In this section, we apply the relationship between the Lyapunov function

V (x) = x^{T} M x

and the squared norm of x, and we introduce the bounds for

V (x)

in terms of the minimum and maximum eigenvalues of the matrix M. The inequality

λ_{min} {(M) ∥ x ∥}_{2}^{2} \leq V (x) \leq λ_{max} (M) {∥ x ∥}_{2}^{2}

helps control the growth of the Lyapunov function based on the norms of x. We then consider the expected value of the squared error

∥ Q_{t} - Q^{*} ∥_{2}^{2}

, which is the difference between the current Q-values and the optimal Q-values. The expectation is averaged over all iterations. The first term on the right-hand side represents the contribution from the initial error

E [∥ Q_{0} - Q^{*} ∥_{2}^{2}]

, scaled by the maximum eigenvalue of M, which controls how the error propagates over time. The second term involves the policy error

E [∥ π_{t} - π^{*} ∥^{2}]

, which is the squared difference between the learned policy

π_{t}

and the optimal policy

π^{*}

. The policy error is crucial for understanding how well the system converges to the optimal policy. The third term accounts for perturbations

{\tilde{O}}_{t}

and

{\tilde{T}}_{t}

, which introduce noise or uncertainty into the system. These perturbations contribute to the overall error, and their impact is scaled by the maximum eigenvalue of M. Finally, we apply the convergence factor

ρ

, which ensures that the error decreases over time. The inequality bounds the total error by accounting for the initial error, policy error, perturbations, and the convergence parameters.

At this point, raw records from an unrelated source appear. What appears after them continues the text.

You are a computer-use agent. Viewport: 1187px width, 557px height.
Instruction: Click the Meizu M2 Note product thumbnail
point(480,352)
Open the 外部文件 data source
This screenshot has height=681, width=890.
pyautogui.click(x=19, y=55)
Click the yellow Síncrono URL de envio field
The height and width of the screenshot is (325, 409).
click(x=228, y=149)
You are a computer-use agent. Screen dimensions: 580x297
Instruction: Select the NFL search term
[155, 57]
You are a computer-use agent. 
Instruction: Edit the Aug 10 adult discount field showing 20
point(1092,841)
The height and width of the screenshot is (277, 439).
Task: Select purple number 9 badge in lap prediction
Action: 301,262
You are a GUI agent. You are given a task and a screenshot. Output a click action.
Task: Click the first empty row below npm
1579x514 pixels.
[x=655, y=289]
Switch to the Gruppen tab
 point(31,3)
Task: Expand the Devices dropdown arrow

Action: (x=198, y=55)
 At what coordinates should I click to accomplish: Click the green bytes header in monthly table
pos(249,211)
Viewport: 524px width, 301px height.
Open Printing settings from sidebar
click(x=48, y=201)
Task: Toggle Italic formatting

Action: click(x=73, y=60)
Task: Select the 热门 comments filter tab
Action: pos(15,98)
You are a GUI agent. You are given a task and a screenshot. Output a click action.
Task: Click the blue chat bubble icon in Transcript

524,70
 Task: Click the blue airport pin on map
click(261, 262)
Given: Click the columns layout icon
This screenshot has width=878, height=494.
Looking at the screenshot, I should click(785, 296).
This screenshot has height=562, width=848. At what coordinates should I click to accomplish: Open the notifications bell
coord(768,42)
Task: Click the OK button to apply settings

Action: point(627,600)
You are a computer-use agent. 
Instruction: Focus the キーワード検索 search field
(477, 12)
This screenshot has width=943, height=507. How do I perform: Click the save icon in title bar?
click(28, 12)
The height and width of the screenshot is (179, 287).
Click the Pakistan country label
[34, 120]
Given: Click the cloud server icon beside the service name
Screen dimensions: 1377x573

Finally, we prove the relationship between the Q-value vector at the iteration limit and the initial value vector when the system is stable. □

The purpose of this paper is to demonstrate the convergence of the Q-learning algorithm using a Lyapunov function and error bound analysis. By defining an appropriate Lyapunov function

V (x) = x^{T} M x

, we can control the system’s state and error, ensuring that the error decreases over time as the iterations progress, and the system ultimately converges to the optimal solution. Throughout the analysis, we define error bounds using a series of inequalities and employ the properties of the Lyapunov function. The error is decomposed into initial error, policy error, and perturbation error, each of which is scaled by the maximum eigenvalue

λ_{max} (M)

of matrix M. Each error term is related to other system parameters such as the maximum reward

R_{max}

, the discount factor

γ

, and perturbation terms

{\tilde{O}}_{t}

and

{\tilde{T}}_{t}

. Further derivation leads to an upper bound on the change in error, which takes into account all possible sources of error, including policy deviation and system perturbations. Finally, by introducing a convergence factor

ρ

, we ensure that the error gradually decreases over time, guaranteeing the system’s convergence. This analysis not only demonstrates the stability of the Q-learning algorithm in multi-step learning but also provides a theoretical foundation for error control in practical applications. With this approach, we can effectively learn the optimal policy in complex environments and ensure that the system converges within a finite amount of time.

6. Simulation Platform

This paper constructs a simulation platform suitable for the interception strategy, where the system model applies the proposed algorithm to an autonomously developed platform. By distributing the pursuers and evaders onto different physical hardware, the platform achieves interoperability between pursuers, while data communication between the pursuers and the evader can only occur through the server. This design aims to simulate a real interception scenario as closely as possible and validate the feasibility of the proposed algorithm through this platform. A missile interception model is used in the simulation.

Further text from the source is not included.